Today an article by CB Insights caught my attention when it commented on the recent bankruptcy of Thrasio. Thrasio is an e-commerce startup that was valued at $10B after raising around $3.4 billion from top-tier investors including BlackRock, Silver Lake and Goldman Sachs.
Thrasio's bankruptcy stood out because for years our AI models estimated Thrasio's valuation as nearly 30X smaller than the whopping $10B it had successfully fundraised at.
The AI also detected Thrasio's decline long before it was publicly announced.
In other words, Thrasio is an example of AI being better at valuing a startup and avoiding a hype-cycle than even some of the world's most sophisticated human investors with intimate knowledge of the business itself.
Thrasio is an "Amazon aggregator", which is a business that acquires third-party sellers on the Amazon marketplace (or on other online markets). Aggregators try to identify profitable e-commerce brands and roll them up, with the goal of optimizing and scaling their operations while sucking up free cash flow. A throng of aggregators got drunk on capital during the Pandemic when online shopping surged, but the post-Pandemic world left many with a hangover. According to PracticalEcommerce and CB Insights, global funding of Amazon aggregators declined 88% between 2021 and 2022.
In the case of Thrasio, our AI estimated the business's valuation as being somewhat in line with its actual market valuation (as disclosed from funding rounds) until the first quarter of 2021. Then there was an abrupt divergence as investors surged Thrasio's valuation upward.
The AI did, indeed, see Thrasio continuing to grow throughout most of 2021, but not nearly to the extent of its huge valuation leap.
Our AI doesn't use fundraising data or publicly disclosed valuations (from funding rounds) when estimating the value of startups. Instead it uses a host of other signals and complex modeling to independently infer a business's valuation, mathematically. In other words, our AI attempts to estimate business valuations independently of fundraising or other exogenous factors. It also doesn't sit on the board, get confidential business updates, know the personalities involved or otherwise have insider knowledge of what's going on in a business. Still, it would seem the AI was better at keeping a cool head, accurately assessing the value created by Thrasio and detecting when things began to turn sour.
This pattern was similar to that of Benitago, another Amazon aggregator, just a couple months ago.
For nearly two years Benitago, another Amazon aggregator, had been showing an approximately 30X difference between its estimated dollars raised (from HSBC and others) and our AI's estimate of the company's valuation.

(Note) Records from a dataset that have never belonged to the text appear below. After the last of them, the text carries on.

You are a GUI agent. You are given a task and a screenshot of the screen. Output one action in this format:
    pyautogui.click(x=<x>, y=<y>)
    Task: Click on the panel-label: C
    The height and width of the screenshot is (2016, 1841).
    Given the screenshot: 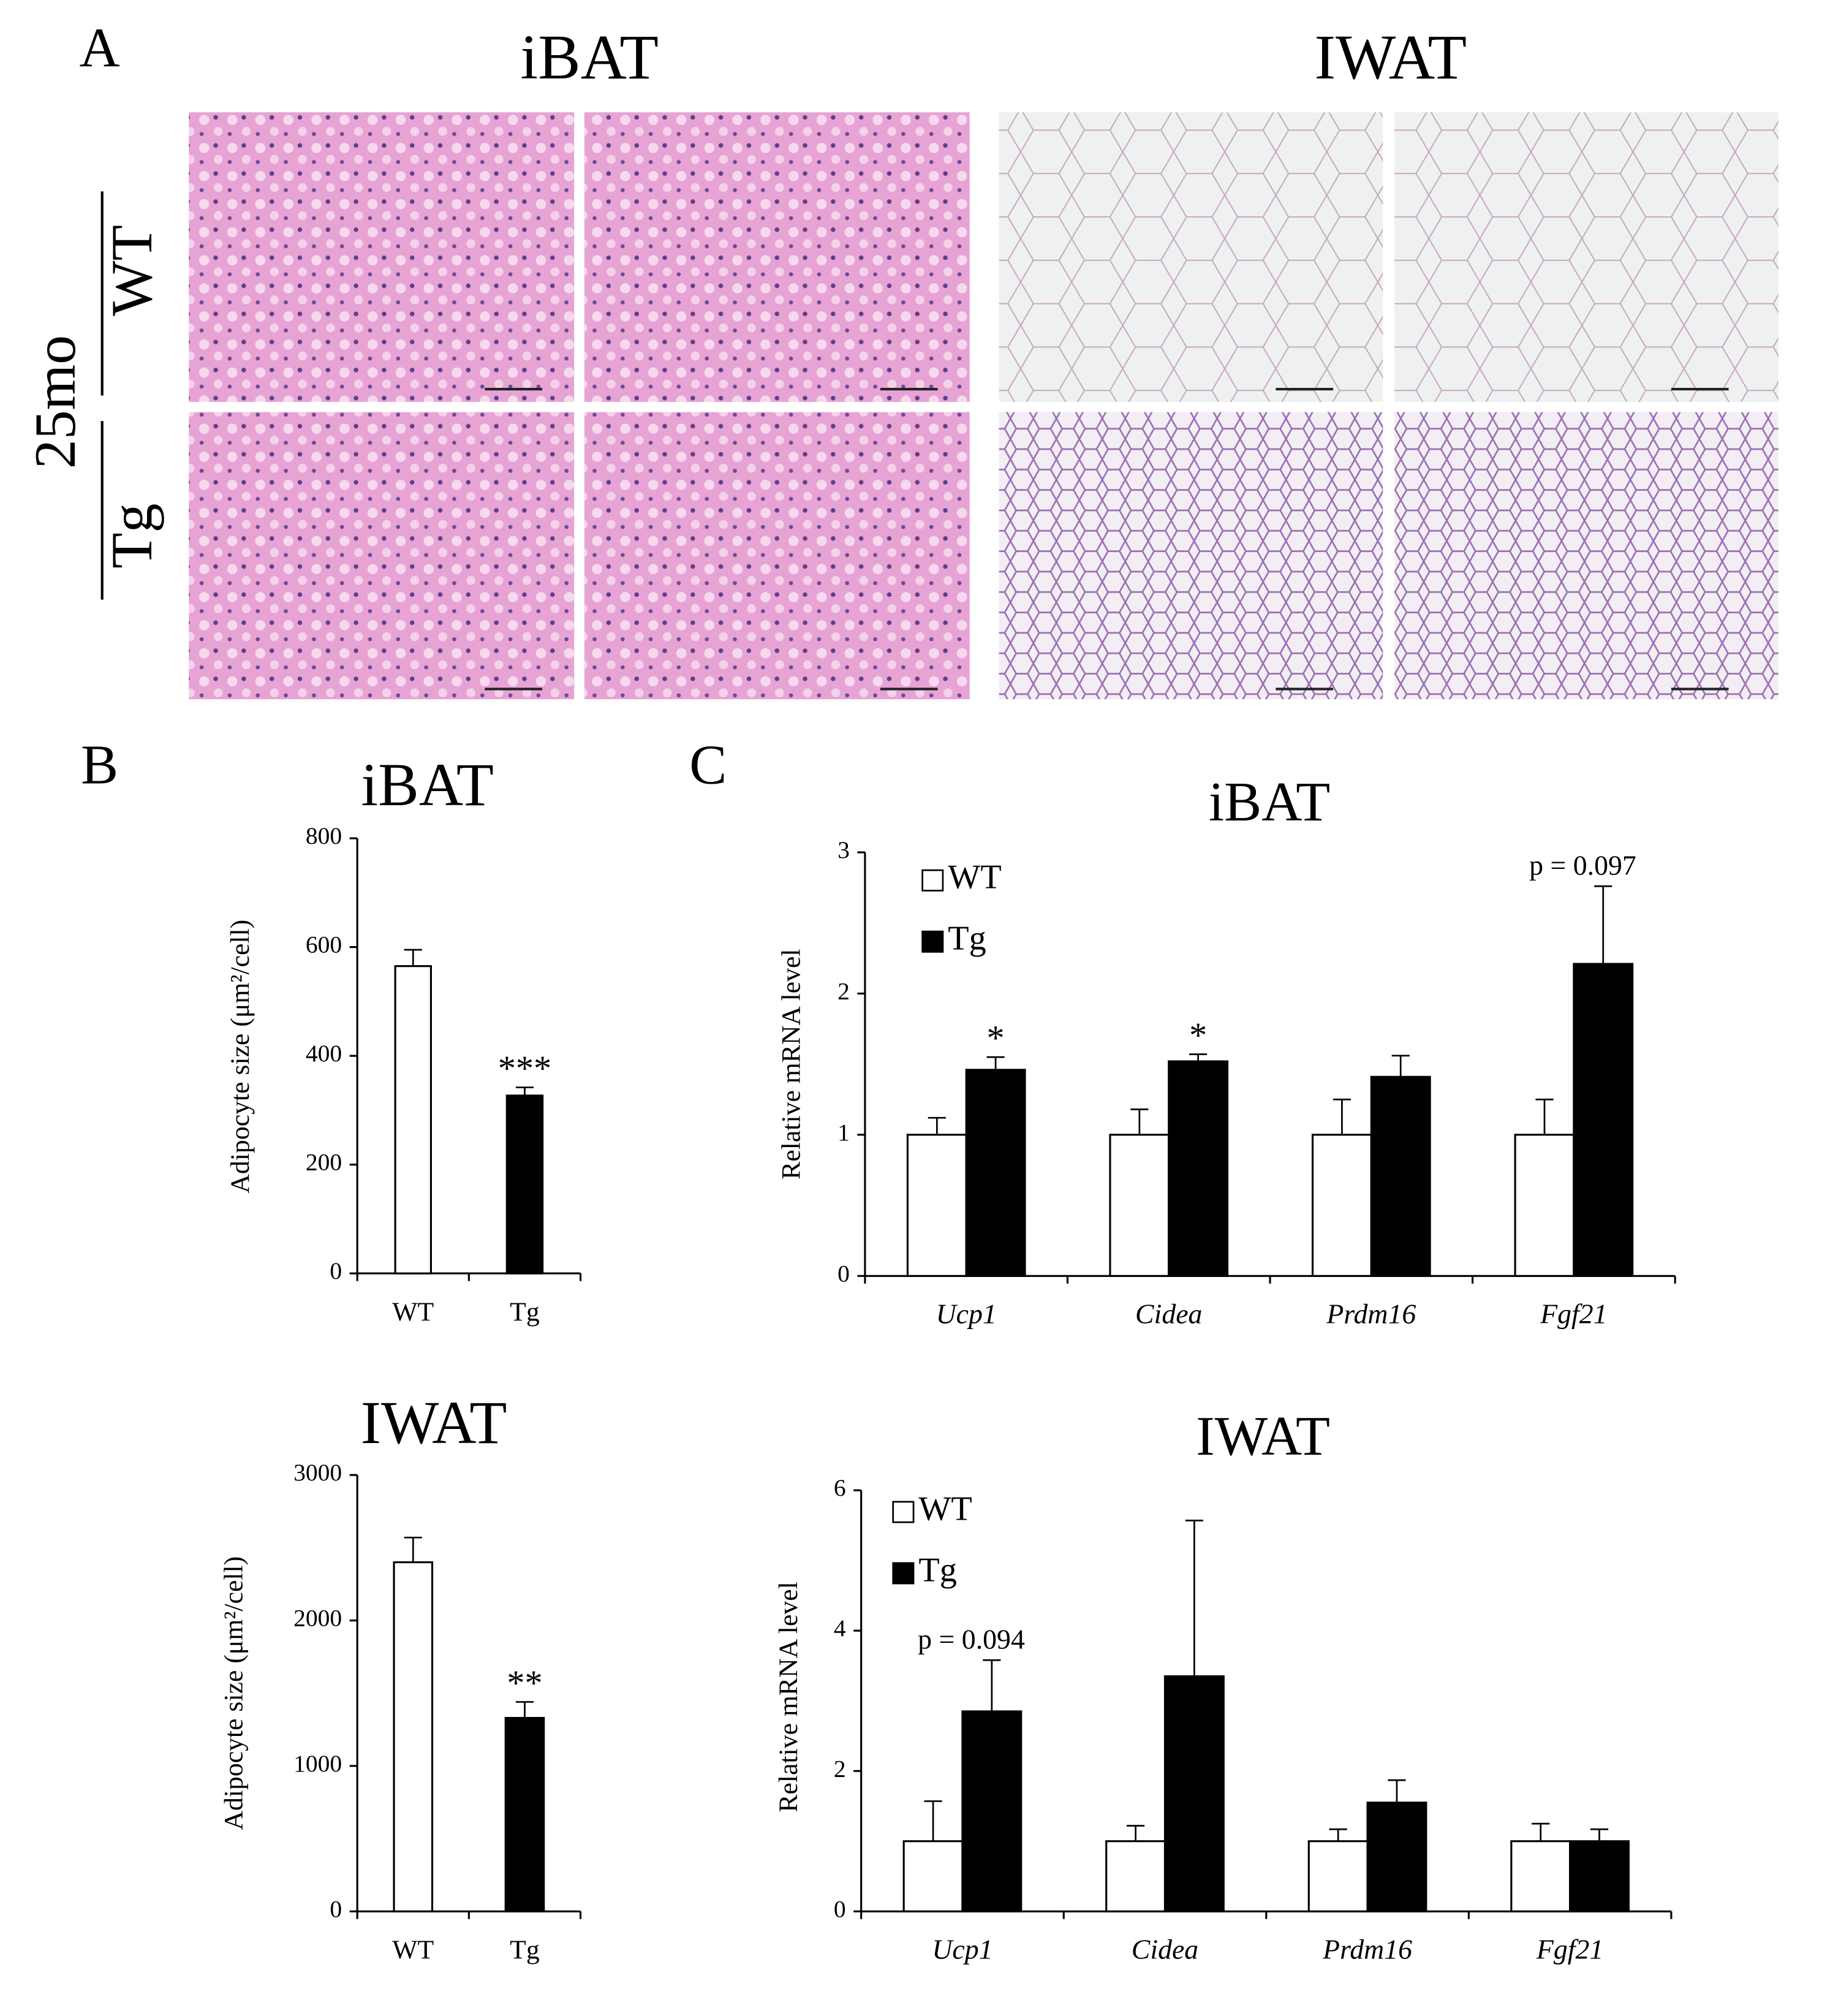 What is the action you would take?
    pyautogui.click(x=708, y=764)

As in the case of Thrasio, the AI was more or less in line with Benitago's valuation at first. Then, in 2021, Benitago raised around $625 million in funding. From the AI's vantage point, this coincided with a brief increase the business's valuation before it began to rapidly decline. This September it was announced that Benitago had filed for bankruptcy.
Before going bankrupt Benitago claimed to have developed ten brands, more than 300 products and to have acquired nearly a dozen third-party brands.
We continue to see large discrepancies between the valuations of most Amazon aggregators and AI estimates.
We weren't alone in hearing the bubble pop for Amazon aggregators. As the bodies began to pile up there have been many analyses of what went wrong. Our AI shows a small number of aggregators doing okay while most of their roughly 80 rivals show varying signs of distress.
While tragic as a business story, it's uplifting as an AI story.
As AI shines more light into the relatively data-poor, dark, opaque worlds of startups and private companies, it allows us (humans) to better spot big opportunities and to avoid big mistakes.
It reminds me of a similar case last June when our AI had persistently estimated a startup's valuation at 10X below its fundraising valuation, only to see the startup fail when it was revealed that 95% of the app's users had been faked by the CEO. In that case, the CEO was able to defraud investors and coworkers but he didn't fool our AI. In the case of Thrasio and Benitago it wasn't an issue of fraud, but similarly there was a perception of the business's value held by investors and insiders that didn't square with the facts on the ground - at least in an AI's opinion.
While neither AI or humans will ever be perfect, having better tools let's us all do a better job. At a minimum, in the case of Amazon aggregators, AI was able to navigate a $16 billion dollar bubble in ways that even seasoned insiders and experts weren't able to.
To the extent that this AI and others like it continue to evolve and bring visibility to private markets, I'm hopeful for a future with less failure and more success for investors and entrepreneurs alike.